At the beginning of the passage, Angela is badly beaten, and she is lying on the couch. She later says that "the drowsiness of death had finally been lifted from me," an image that creates the idea that she has reached or almost reached the point of death and is then reborn when she gives her brothers Nasar's name.
To find the name, she "looked for it in the shadows," conveying the image of her searching the darkness of her own soul to find a name that will satisfy her incensed brothers. Using metaphorical language, Angela's production of Nasar's name is compared to a "well-aimed dart," conveying the idea that she knows that Nasar's name will satisfy her brothers and also inflict damage on Nasar. However, she is also a victim, like Nasar, as she knows that she has no free will to tell her brothers the truth. She is compared to "a butterfly with no will whose sentence has always been written." In other words, she has little control over her own fate and tells her brother a lie to protect her own fragile life.

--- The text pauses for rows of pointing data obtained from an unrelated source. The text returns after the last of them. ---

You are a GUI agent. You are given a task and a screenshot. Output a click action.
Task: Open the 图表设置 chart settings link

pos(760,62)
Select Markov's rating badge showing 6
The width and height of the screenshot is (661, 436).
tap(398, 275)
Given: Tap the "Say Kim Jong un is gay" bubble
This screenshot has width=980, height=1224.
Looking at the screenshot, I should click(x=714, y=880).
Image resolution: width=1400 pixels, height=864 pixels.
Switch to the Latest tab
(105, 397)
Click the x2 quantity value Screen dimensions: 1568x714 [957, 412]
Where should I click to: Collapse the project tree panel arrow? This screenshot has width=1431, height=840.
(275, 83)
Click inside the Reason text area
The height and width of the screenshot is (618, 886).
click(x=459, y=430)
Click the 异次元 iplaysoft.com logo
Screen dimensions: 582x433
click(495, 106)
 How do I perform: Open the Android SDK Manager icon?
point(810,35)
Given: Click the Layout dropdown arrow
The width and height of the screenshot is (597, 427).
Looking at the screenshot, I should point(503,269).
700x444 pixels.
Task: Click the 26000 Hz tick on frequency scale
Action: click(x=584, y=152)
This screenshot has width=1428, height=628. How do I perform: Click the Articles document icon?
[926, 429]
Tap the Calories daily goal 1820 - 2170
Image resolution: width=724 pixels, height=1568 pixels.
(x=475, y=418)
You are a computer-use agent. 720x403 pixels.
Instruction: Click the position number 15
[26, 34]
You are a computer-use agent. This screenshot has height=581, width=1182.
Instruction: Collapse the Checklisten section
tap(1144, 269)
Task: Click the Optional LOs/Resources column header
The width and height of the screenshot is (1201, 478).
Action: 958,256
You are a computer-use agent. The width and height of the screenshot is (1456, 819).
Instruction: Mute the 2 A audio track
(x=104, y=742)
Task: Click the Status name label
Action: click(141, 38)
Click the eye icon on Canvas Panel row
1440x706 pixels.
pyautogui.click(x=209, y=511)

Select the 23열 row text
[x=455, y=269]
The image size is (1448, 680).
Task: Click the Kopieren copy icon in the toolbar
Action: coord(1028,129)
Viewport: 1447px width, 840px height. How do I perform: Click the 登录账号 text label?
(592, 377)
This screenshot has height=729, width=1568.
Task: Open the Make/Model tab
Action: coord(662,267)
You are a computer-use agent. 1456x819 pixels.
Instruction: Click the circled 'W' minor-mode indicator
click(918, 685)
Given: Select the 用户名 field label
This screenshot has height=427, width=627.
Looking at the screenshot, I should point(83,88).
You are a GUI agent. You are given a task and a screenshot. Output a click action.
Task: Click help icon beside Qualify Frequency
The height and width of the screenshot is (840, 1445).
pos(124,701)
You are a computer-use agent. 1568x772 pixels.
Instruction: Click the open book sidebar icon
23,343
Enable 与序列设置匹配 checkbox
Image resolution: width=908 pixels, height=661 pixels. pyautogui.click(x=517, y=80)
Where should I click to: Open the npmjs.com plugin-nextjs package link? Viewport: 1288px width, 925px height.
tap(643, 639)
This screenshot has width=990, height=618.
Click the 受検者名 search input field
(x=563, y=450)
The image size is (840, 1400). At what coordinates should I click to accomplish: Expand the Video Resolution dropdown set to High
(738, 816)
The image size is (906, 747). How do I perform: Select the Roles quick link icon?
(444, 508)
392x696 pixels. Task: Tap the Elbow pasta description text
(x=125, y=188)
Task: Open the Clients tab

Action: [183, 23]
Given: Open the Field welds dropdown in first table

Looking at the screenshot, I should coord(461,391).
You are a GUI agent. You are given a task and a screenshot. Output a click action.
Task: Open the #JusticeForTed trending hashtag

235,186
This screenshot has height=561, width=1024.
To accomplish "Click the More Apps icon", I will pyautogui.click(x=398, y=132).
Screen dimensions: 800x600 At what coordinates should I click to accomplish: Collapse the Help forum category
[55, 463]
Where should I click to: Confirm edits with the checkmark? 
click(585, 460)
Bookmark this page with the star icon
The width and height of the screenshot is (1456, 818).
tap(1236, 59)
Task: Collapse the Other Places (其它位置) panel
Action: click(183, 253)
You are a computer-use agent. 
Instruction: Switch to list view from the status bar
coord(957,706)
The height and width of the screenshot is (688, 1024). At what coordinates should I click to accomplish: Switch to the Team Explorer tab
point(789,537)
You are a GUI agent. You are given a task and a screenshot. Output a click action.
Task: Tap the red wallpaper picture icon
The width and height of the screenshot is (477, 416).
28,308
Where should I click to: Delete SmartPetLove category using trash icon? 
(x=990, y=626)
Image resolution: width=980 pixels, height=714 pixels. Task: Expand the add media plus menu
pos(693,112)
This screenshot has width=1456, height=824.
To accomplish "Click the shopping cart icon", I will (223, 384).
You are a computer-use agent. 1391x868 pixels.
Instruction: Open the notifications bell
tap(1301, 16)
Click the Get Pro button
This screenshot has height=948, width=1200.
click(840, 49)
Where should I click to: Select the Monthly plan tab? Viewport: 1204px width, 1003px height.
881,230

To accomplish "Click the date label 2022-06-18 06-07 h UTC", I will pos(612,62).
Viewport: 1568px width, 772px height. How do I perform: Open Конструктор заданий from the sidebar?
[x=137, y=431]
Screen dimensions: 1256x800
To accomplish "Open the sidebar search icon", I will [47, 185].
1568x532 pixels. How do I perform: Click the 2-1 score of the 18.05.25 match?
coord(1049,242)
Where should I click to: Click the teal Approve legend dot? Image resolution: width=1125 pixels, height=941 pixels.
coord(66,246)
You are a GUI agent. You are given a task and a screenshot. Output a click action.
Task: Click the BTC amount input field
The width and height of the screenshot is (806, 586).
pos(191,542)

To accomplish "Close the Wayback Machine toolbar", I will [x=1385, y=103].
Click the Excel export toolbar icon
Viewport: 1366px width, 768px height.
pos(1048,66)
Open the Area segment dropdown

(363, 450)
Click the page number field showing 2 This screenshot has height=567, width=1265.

This passage is organized so that Angela's metaphorical resurrection occurs when she reveals the name of her violator. The beginning of the passage contains the fury of the brothers, and then it moves on to Angela's emergence from near-death to life with the lie that sacrifices Nasar.
This passage from Chronicle of a Death Foretold has the feel of a nasty police interrogation--the kind that isn't supposed to exist.
Angela is bruised and can think of nothing but sleep, but isn't allowed to sleep. The chief investigator, the forceful one, arrives and picks her up by the waist and sets her on the table. Trembling with rage, he orders her to confess. The accused says whatever will end the interrogation and allow her to get some sleep.
And in fact the results of this interrogation are accepted much as the results of a police investigation--as accurate and binding. No further attempt at gathering evidence is performed. Angela's words end the investigation, and begin the sentencing and execution.
The narrator interprets what he knows of her confession and relates that interpretation by using a metaphor. She looks for one name that will work among many and speaks the first name she thinks of. By doing so, she pins Nasur to the wall like a collected butterfly.
The metaphor presents the image of a butterfly pinned to the wall, wings spread, and suggests, then, Nasur pinned to the wall with darts, arms spread--in the posture of the crucified Christ. Thus, the metaphor creates images that then create a biblical allusion: that of the crucified savior, or in this case, the crucified scapegoat. As Christ suffered for the sins of humanity, Nasur will suffer for the sins of Angela.